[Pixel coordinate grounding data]
☆ ☆ ☆
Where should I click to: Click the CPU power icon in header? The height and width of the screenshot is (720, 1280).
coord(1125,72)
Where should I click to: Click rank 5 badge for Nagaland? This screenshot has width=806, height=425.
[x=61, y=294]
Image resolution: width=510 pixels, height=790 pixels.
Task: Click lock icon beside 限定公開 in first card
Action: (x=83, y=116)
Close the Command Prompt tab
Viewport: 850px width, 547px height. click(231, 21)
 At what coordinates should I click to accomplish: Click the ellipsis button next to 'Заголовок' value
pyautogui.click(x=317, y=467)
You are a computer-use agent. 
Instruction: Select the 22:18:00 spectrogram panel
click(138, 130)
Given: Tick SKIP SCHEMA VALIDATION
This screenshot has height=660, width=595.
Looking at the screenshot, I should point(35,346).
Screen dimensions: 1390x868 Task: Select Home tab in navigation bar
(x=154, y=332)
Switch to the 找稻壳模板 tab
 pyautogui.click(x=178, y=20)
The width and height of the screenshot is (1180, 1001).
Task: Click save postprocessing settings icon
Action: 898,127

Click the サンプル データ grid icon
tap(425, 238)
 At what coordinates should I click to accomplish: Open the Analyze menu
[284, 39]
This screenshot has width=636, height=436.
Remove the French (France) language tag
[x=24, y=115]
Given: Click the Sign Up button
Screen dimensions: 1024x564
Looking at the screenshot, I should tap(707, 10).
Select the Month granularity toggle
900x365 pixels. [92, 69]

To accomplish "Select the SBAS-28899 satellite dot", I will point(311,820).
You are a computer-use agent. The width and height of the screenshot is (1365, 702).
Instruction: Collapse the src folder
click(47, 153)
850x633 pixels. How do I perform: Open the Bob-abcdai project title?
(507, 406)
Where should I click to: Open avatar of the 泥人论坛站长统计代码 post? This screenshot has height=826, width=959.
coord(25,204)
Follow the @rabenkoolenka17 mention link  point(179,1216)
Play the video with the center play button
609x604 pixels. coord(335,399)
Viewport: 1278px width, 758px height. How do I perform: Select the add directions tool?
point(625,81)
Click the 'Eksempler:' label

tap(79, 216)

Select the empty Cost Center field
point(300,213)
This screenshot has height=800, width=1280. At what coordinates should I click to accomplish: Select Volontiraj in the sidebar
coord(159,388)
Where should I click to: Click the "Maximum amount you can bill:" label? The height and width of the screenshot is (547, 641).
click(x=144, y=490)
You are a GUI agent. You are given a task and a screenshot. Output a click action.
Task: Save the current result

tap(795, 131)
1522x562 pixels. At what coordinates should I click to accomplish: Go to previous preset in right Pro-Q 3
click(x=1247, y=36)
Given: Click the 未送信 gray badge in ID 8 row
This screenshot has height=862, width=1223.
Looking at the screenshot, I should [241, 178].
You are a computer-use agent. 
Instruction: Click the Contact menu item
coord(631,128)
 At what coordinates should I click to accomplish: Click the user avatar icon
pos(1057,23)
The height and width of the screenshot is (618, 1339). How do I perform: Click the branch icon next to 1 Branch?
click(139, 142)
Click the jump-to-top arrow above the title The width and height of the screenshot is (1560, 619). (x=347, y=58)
☆ ☆ ☆
◆ Task requirements ◆
Work out how many lines in the records above include the string "agent", and provide that figure with no other text.

◆ Expected answer ◆
4